The Denver Post’s Mark Matthews reported yesterday on a…push, agitation, grandstand, kabuki dance, whatever you want to call it from Rep. Mike Coffman for an amendment to the National Defense Authorization Act to allow “DREAMer” undocumented students to enlist in the military:
A provision that could pave the way for young immigrants to serve in the U.S. military has sharply divided two Republican members from Colorado’s delegation — and the upcoming vote Thursday afternoon is expected to come down to the wire.
On one side is U.S. Rep. Mike Coffman, who supports an amendment to the National Defense Authorization Act — a military policy bill — that would encourage the Pentagon to accept into service young immigrants who were brought to the U.S. illegally as children. Specifically, the provision targets immigrants who were shielded in 2012 from deportation by the Obama administration as part of a program called Deferred Action for Childhood Arrivals…
Opposing the effort is Lamborn of Colorado Springs. He’s part of a conservative effort to strip that language from the bill and signed a letter earlier this month that demanded its removal.
Coffman’s staff took to social media yesterday to make it as publicly visible as possible that he supports letting DREAMer students die for their our country:
— Rep. Mike Coffman (@RepMikeCoffman) May 14, 2015
But as was a foregone conclusion before Coffman said a single word, the amendment failed at the hands of Coffman’s Republican colleagues. Roll Call:
A 221-202 vote on an amendment, offered by Rep. Mo Brooks, R-Ala., stripped a provision in the underlying bill encouraging the Pentagon to study options for enlisting undocumented immigrants into the military in exchange for a pathway to legal status.
All 182 Democrats voted “no,” joined by 20 Republicans.
Passage of the Brooks amendment will prompt a sigh of relief from GOP leaders…
“The House should not take action to legitimize the president’s unconstitutional overreach on immigration,” proclaimed Judiciary Chairman Robert W. Goodlatte, R-Va., referring to the Deferred Action for Childhood Arrivals program that protects from deportation the certain undocumented immigrants who would be eligible for military enlistment in some future scenario.
Here ends yet another situation where Coffman was able to burnish his pro-immigrant credentials without risk of any outcome that might uncomfortably alter the status quo. Coffman repeatedly makes reference to “DREAMers” in his call to let them enlist in the military, sidestepping the fact that he opposes the actual DREAM Act. In fact, Coffman once called the DREAM Act “a nightmare for the American people.”

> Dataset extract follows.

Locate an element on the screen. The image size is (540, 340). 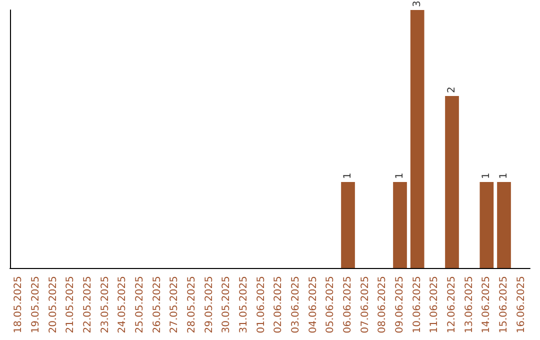
x-tick-label: 16.06.2025 is located at coordinates (522, 305).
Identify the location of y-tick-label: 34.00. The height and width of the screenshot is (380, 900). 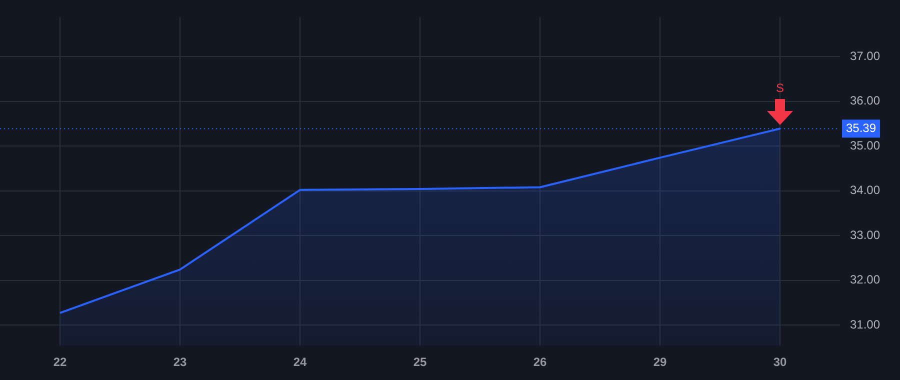
(865, 190).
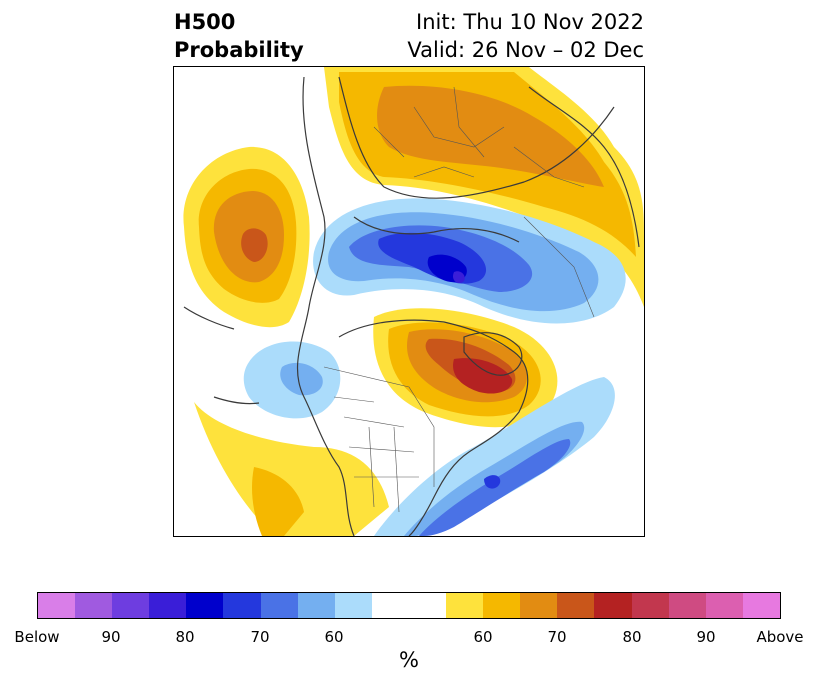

Rep. Mike Coffman (R-Aurora) issued the following statement regarding the House vote tonight on the DREAM Act, an act that gives amnesty to certain illegal immigrants in the United States:
“The Dream Act will be a nightmare for the American people. [Pols emphasis] No doubt, we need immigration reform but the Dream Act is written far too broadly and it will only encourage more illegal immigration, promote chain migration, and will be a magnet for fraud.”
Since that time, Coffman has cast votes both for and against deporting students who would be covered by the DREAM Act, and are now at least temporarily protected by President Barack Obama’s executive order last year halting their deportation. But in terms of actual policy, Coffman has never stuck his neck out for DREAMer students beyond calling for them to be able to enlist in the military: a solution that just won’t work for many of these students as two second’s consideration of the question makes obvious.

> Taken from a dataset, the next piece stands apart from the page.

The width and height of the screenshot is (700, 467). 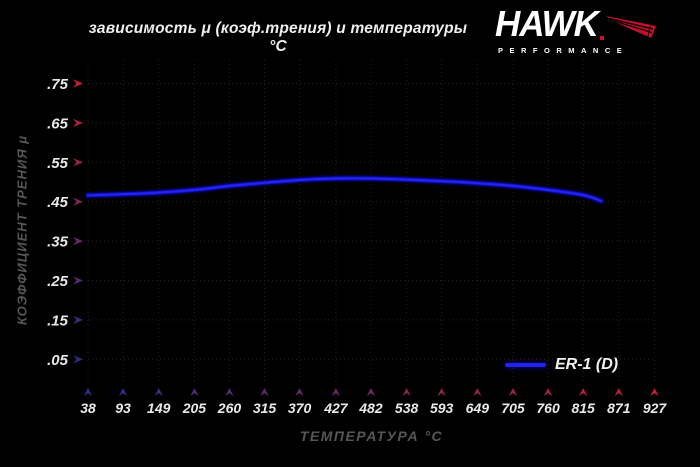 What do you see at coordinates (407, 408) in the screenshot?
I see `x-tick-label: 538` at bounding box center [407, 408].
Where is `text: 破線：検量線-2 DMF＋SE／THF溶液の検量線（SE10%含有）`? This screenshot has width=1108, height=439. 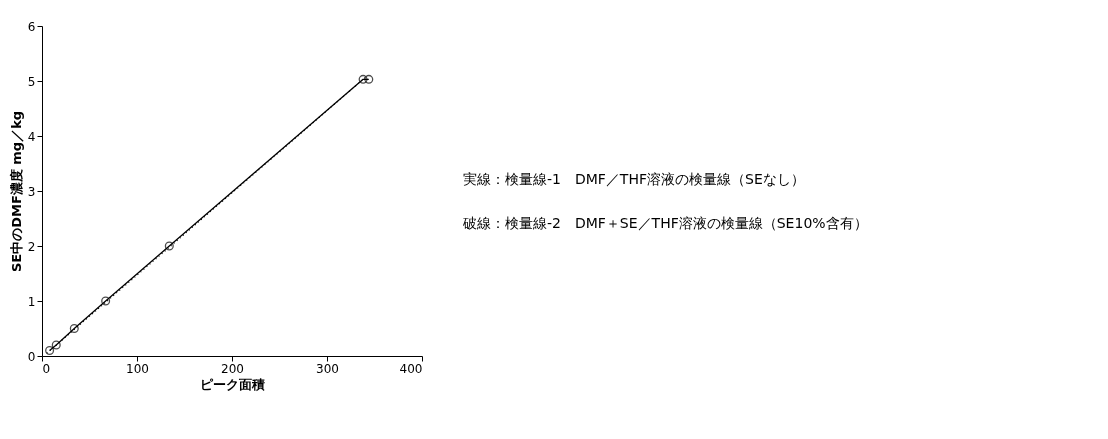 text: 破線：検量線-2 DMF＋SE／THF溶液の検量線（SE10%含有） is located at coordinates (665, 223).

This is all taking place against the backdrop of an increasingly likely run by Coffman for the U.S. Senate next year. Coffman’s work to reinvent his image from an anti-immigrant hardliner in the Tom Tancredo mold to a “moderate” representing a diverse, urban constituency has positioned him better to run in a marquee statewide race, but there are limits to what he can plausibly do–both practical and political, since he can’t go too far in the opposite direction to his former self without looking like a craven flip-flopper to everyone, or alienating Republican base voters he still needs to win (or both).
In order to pull it off, Coffman needs an alignment of many competing factors: space to advocate for his new positions without too much blowback from the anti-immigrant GOP base and fellow Republican politicos opposed to his new position, no real progress on the larger issue of immigration reform that would force him to take a stand beyond his limited proposal for DREAMers in the military–and most importantly, a deferential local media willing to conceal Coffman’s prior statements and votes, and convey the New Coffman® to statewide voters uncritically.
Above all, the thing to remember here is that this is not about making progress on the issue of immigration. It’s about Mike Coffman winning elections. For reasons both specific to Coffman and much larger than him, his contribution to the issue continues to amount to meaningless showboating.
Which, don’t get us wrong, does sometimes win elections. But there’s nothing authentic about it–and in this case, there’s nothing to show for it either.